The bottom now looks like this.
Before we can perform the following tests, we need to install 2 more things. First C24, and then a jumper from Q7 source to drain. You can probably just insert the wire without soldering it. I did. C24 is part of a frequency network made up of C24, L4, C37, and the primary of T4.
You do not apply power to perform these tests!
Input a couple of volt signal at around 7 MHz on the top right pad of L2. I used about 2.7 volts here. Once again, you can probably just use a cutoff component lead and poke it through the empty lead hole without soldering. Connect the scope probes to the hairpin on R46 and R47 and connect the probe ground leads to ground. Trigger your scope with channel 1. You shouls have an equal amplitude, opposite phase signal displayed. If they are in phase, you probably aren't triggering the scope on channel 1. If either one is missing, double chect the solder connections for T4.
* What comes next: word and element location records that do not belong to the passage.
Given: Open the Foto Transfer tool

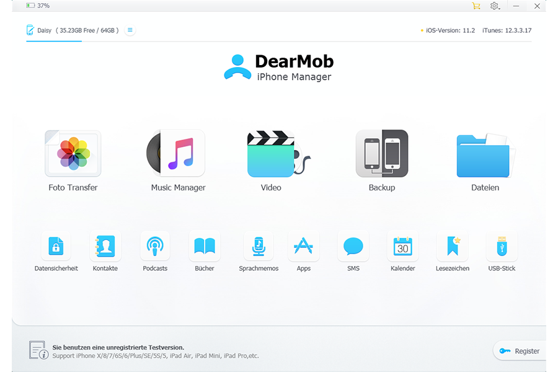Looking at the screenshot, I should [73, 153].
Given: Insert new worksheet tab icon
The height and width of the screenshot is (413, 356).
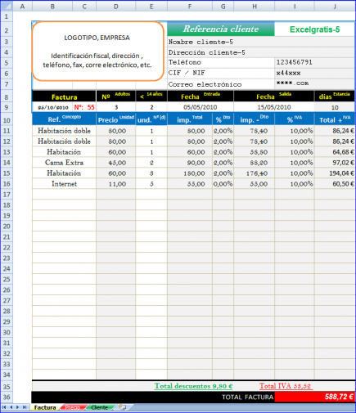Looking at the screenshot, I should click(x=123, y=407).
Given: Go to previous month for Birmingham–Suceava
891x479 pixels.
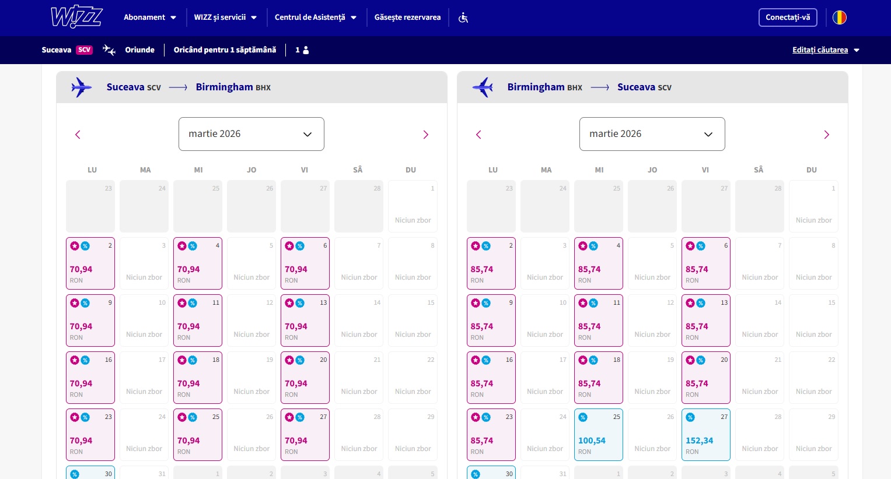Looking at the screenshot, I should (x=478, y=135).
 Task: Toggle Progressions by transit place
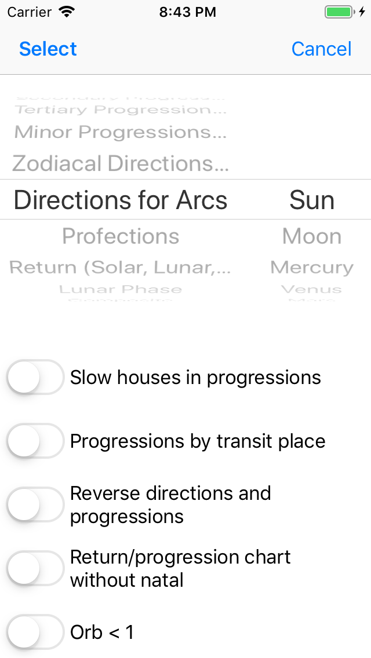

Notice the volts/div amplitude change. This is a way to test the amplitude balance of your transformer T4. Using the scope vertical plugin add function, add the 2 out-of-phase signals together. If they would have been perfectly matched, the difference would have been zero. Here we see a difference of about 100mv. Thats a 5% error. I think I can live with that. The software should be able to compensate for that.
Here I'm sweeping from 0 MHz to 10 MHz. Each horizontal division represents 1 MHz. The difference in response between the 3 volts of 7 MHz and 2 volts of 3.5 MHz are only about 3.5db so is really no big deal.